Financial Institutions, Money Service Businesses and Telecommunications Companies Can Expect Increased Blame
The practically unfathomable volumes of fraud revenues described thus far in this and last years’ trends blogs are understandably being accompanied by a general inclination to find new places to point fingers in blame. With resource limitations for investigation and prosecution plus a lack of will (or complicity), there is only so much that authorities can do on their own to stop fraud risks.
Since fraud revenues generally have to pass through financial institutions and/or money service businesses at some point, while fraudsters also have to utilize telecommunications networks for the emails, chats, calls and messages that target victims, these types of businesses will likely face increased pressure from governments, regulators and victims to help stem the flow of fraud through their operations.
Examples of what this could look like include
Singapore’s brand-new scam liability framework for telecommunication companies and banks, civil suits from scam victims against financial institutions for not doing enough to prevent fraud, such as a
recent suit filed by a pig butchering victim. Additionally, regulators could impose additional requirements related to fraud detection and prevention on financial institutions alongside well-established anti-money laundering (AML), combating the financing of terrorism (CFT) and know-your-customer (KYC) requirements.

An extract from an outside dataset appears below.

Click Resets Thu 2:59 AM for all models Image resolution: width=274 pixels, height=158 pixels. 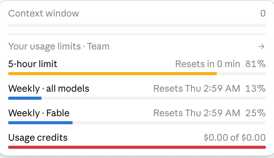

Anti-Fraud Professional Job Landscape Shifts
What it looks like to be an anti-fraud professional and where those anti-fraud professionals work could look a lot different by the end of 2025. Regime/administration changes in many countries worldwide, including the U.S., is likely to result in many anti-fraud professionals leaving government positions (voluntarily or otherwise) and entering the private sector, which will have them facing different sets of risks and tasks.
Simultaneously, the increasing fraud risks facing the private and public sectors are being met with an increased appetite/demand for technological solutions (especially those based on or incorporating AI) that will complement human efforts, which will require many anti-fraud professionals to learn how to best utilize and work alongside these tools.
Anti-fraud professionals should place additional emphasis in 2025 on learning about emerging anti-fraud technologies and how they work to stand out in what will likely be a competitive job market.